Mes chers collègues, il n'est pas éthique qu'une famille qui assume pleinement la charge de ses enfants soit placée sur un pied d'égalité avec une autre dont un ou plusieurs enfants sont placés par l'ASE en famille d'accueil ou en établissement. Il n'est pas éthique non plus que l'ARS continue d'être versée à la famille biologique alors même que ce sont les départements qui supportent la totalité des dépenses de scolarisation de l'enfant.

D'après la Caisse nationale des allocations familiales, en 2011, l'ARS a bénéficié à 2,8 millions de foyers, pour un coût de 1,5 milliard d'euros ; l'an dernier, son montant s'est élevé à 300 euros en moyenne, et elle a été versée aux parents de 4,8 millions d'enfants. En l'état actuel du droit, cette allocation, seulement destinée à couvrir les frais de rentrée scolaire, continue d'être entièrement versée à la famille alors que les départements assument l'intégralité de ces frais – et, en outre, versent aux familles d'accueil un montant forfaitaire variant en fonction du niveau scolaire de l'enfant. Comment justifier une telle situation quand l'enfant n'habite plus chez lui et est entièrement pris en charge par les services de l'ASE ?

Cette question a fait l'objet d'une proposition de loi similaire de Valérie Pécresse, ainsi que d'amendements que j'ai déposés à l'occasion de l'examen inachevé de la proposition de loi socialiste relative à l'autorité parentale.
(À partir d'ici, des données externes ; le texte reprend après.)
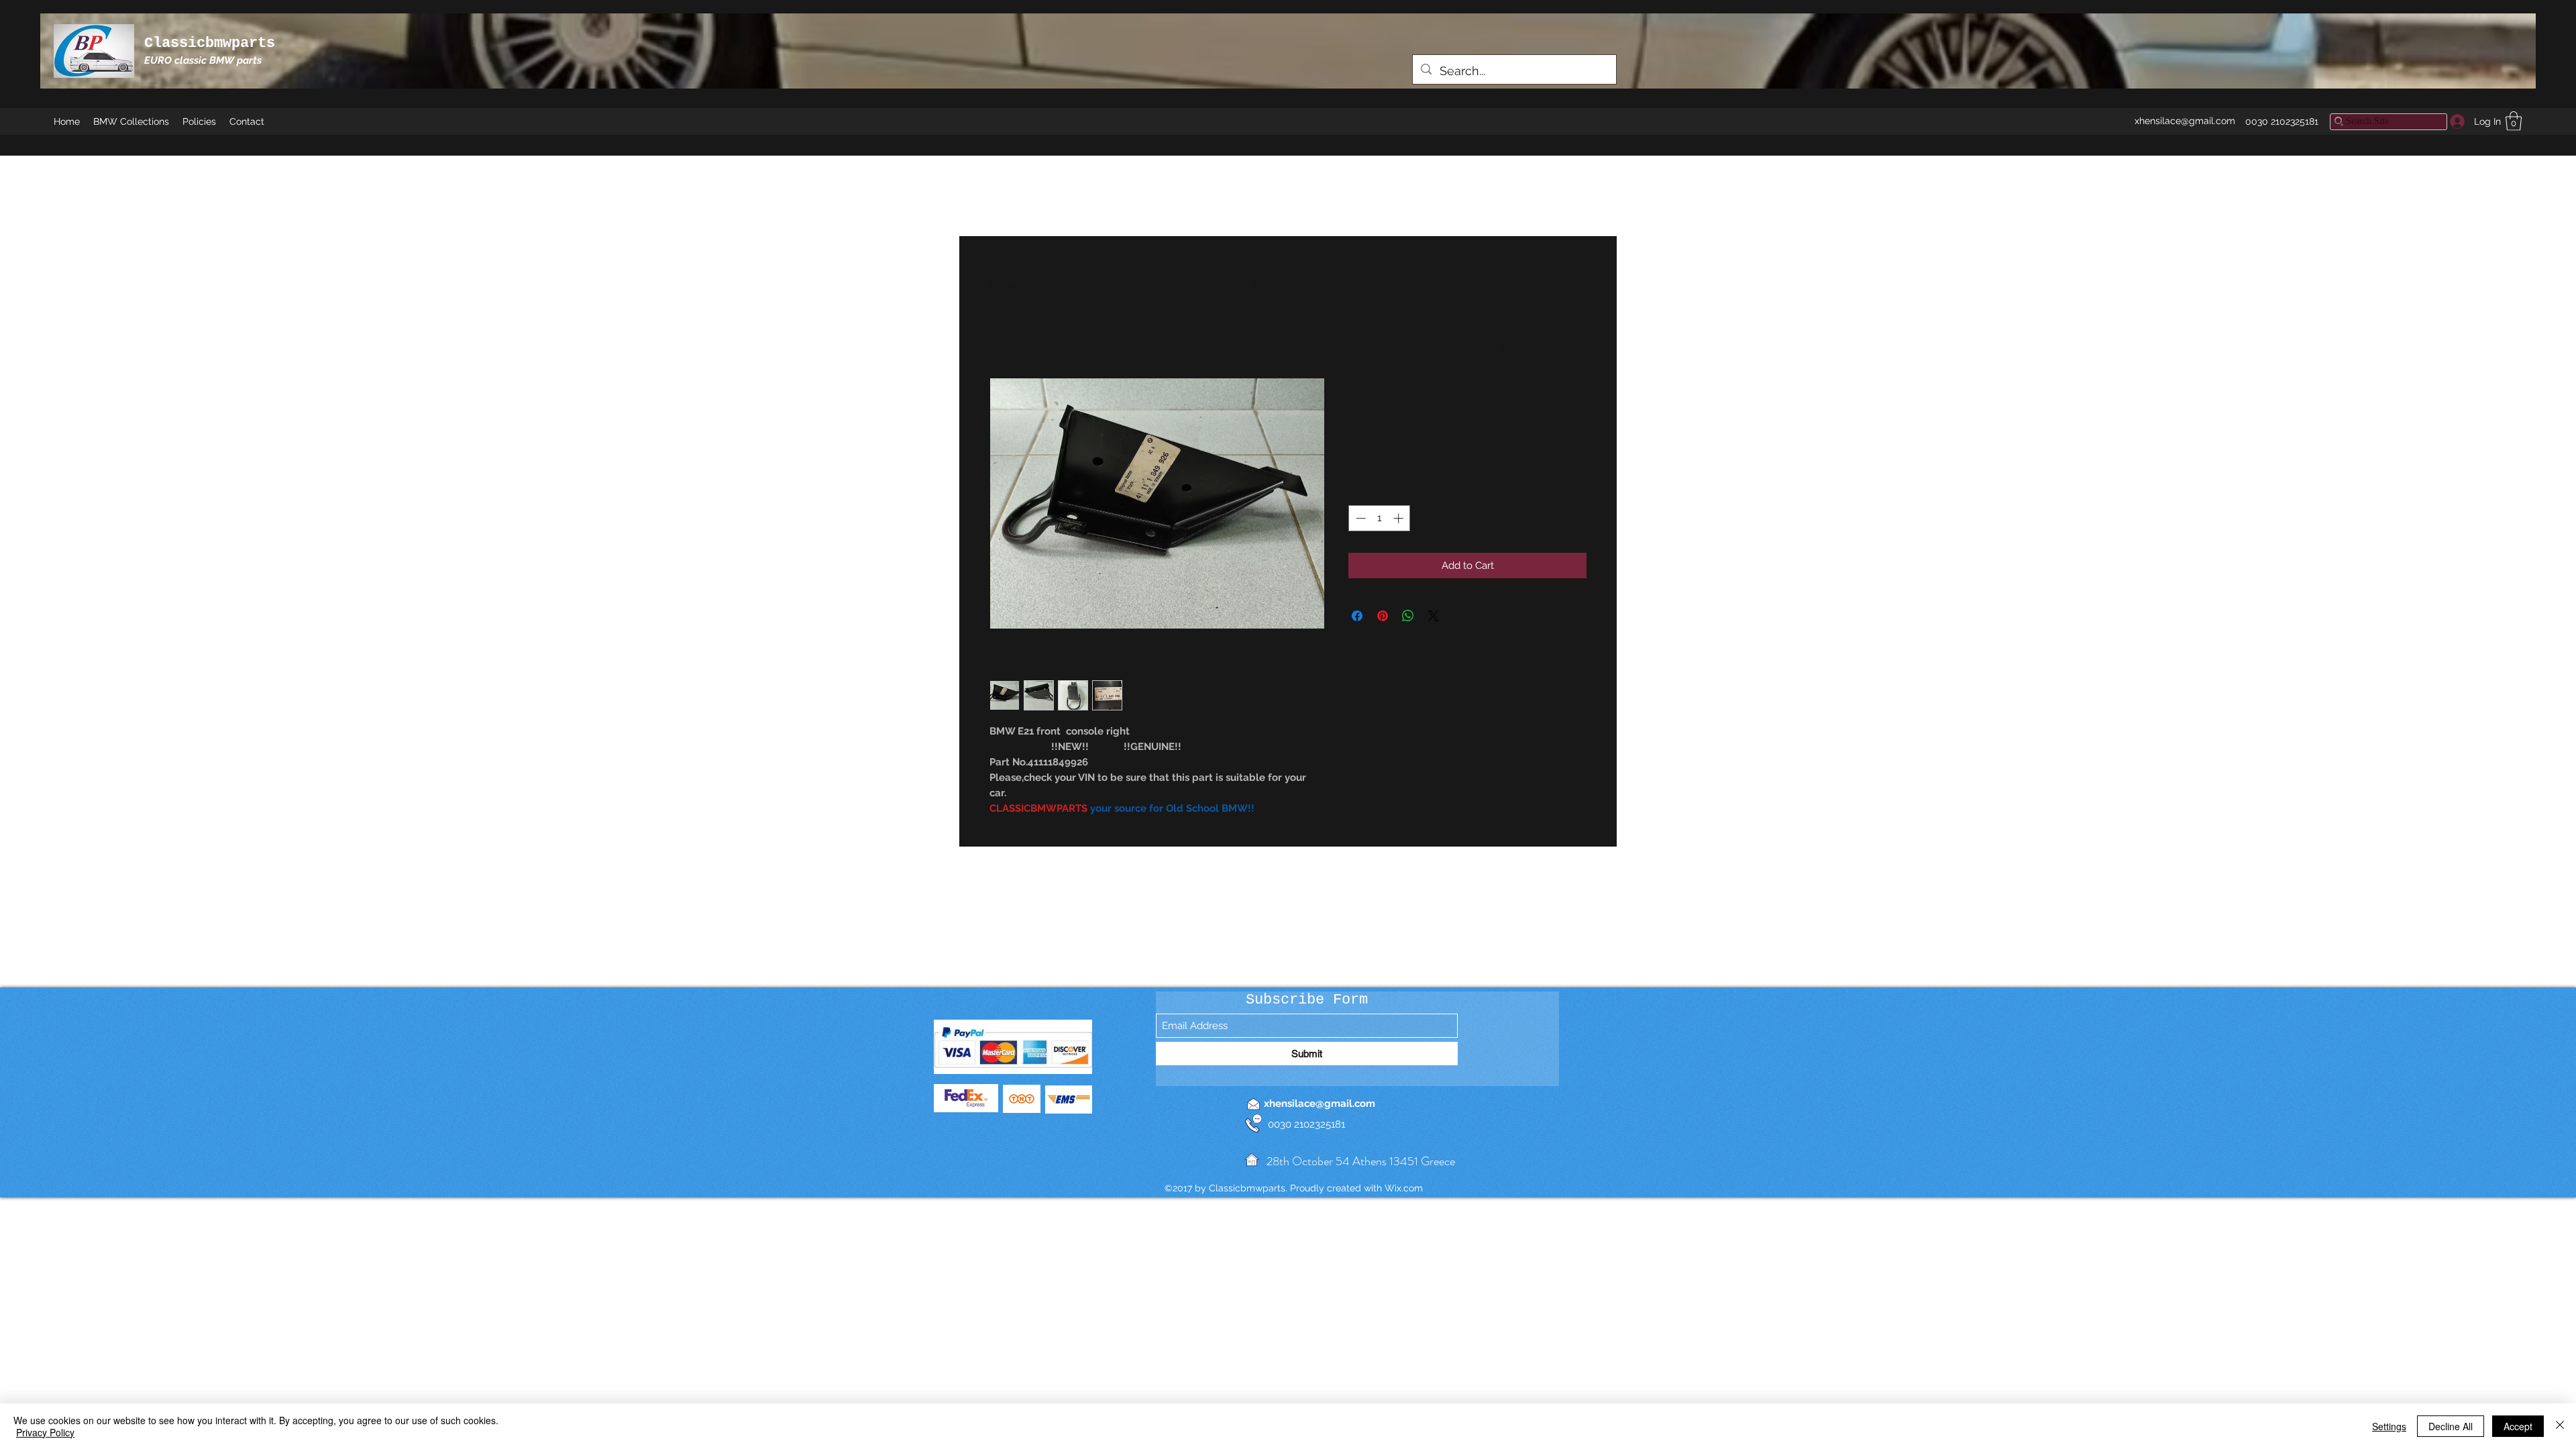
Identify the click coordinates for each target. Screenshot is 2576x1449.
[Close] (2560, 1426)
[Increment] (1400, 518)
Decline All (2450, 1426)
Le groupe SRC ne souhaite pas adopter le présent texte en l'état, puisqu'il a demandé un vote solennel, qui devrait avoir lieu dans la semaine du 17 juin. Pourtant, cette proposition de loi n'est pas partisane : elle est de simple bon sens et a pour seule ambition de renforcer la cohérence de l'ASE. Elle ne réduit en rien les moyens consacrés à l'éducation des enfants confiés à la puissance publique. Le groupe UMP soutient donc ce texte, qui nous donne l'occasion d'instaurer la justice et l'équité entre les familles, sans toucher, bien évidemment, aux droits de l'enfant.

Nos collègues de l'opposition ont-ils rencontré les familles d'accueil et leurs représentants ? Celles-ci sont profondément choquées du traitement qui leur est réservé, notamment du versement de l'ARS aux familles biologiques alors que celles-ci ne voient leurs enfants qu'une journée par mois.